◆ Activity 1:
Summarize the passage on Claude Viallat in two sentences.
◆ Activity 2:
Pick up the passage on Claude Viallat after its final sentence and continue it.

◆ Provided passage:
Claude Viallat
A co-founder of the French art collective Supports/Surfaces in 1970/71, Claude Viallat (b.1936, Nîmes) is one of the most renowned representatives and a major figure within the history of French art of the post-war decades. His approach to art is deconstructive, revealing the processes applied to the various material elements that make up a work. Taking inspiration from the paper cut-outs by Henri Matisse, and the work of Simon Hantaï, Viallat is also influenced by the discovery of post-war American artists such as Mark Rothko and Morris Louis. In 1966 he invented a pictorial form that he made his own. Following the same principle as sponge printing, he cuts a sheet of foam into a form vaguely suggestive of a painter’s palette and dips it in paint before applying it to an unstretched and unprimed canvas. The application of this motif replaces the subjective writing of the painter with a neutral sign that makes reference to the act of painting itself. It is an approach that has allowed Viallat to experiment with different techniques on multiple supports.

◆ Dataset excerpt:
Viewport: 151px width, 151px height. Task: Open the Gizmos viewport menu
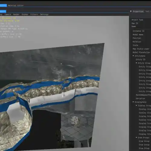click(x=25, y=14)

◆ Answer section 1:
Claude Viallat, born in Nîmes in 1936 and a co-founder of the French art collective Supports/Surfaces in 1970/71, is a major figure in post-war French art whose deconstructive approach reveals the processes applied to the material elements of a work. In 1966 he invented a pictorial form in which a piece of foam, cut into a shape vaguely suggestive of a painter's palette, is dipped in paint and applied to unstretched, unprimed canvas, replacing the painter's subjective writing with a neutral sign that refers to the act of painting itself.

◆ Answer section 2:
A large-format, symmetrically arranged triptych, 1976/053 (1976) consists of two side panels painted with blue and red and a central panel painted with yellow. Across these surfaces, the artist has applied the very regular, motif that is emblematic in his work. The work is based around a chromatic structure of three primary colours. The details of its production remain visible in both the cutting of the pieces of fabric and the way in which the paint has been applied. The year 1976, in which this work was created, saw a profound change in the artist’s working method. It brought to a close what Bernard Ceysson called the ‘rotten period’ during which Viallat worked with unstable pigments on all kinds of time-worn mediums. After this date, as Ceysson points out, paint replaces the use of dyes: Viallat uses stencils to apply the motif and brushes to deal with the background and/or the form. Since then, it is the spatial configuration of the piece rather than the material used that has been determining element in Viallat’s work.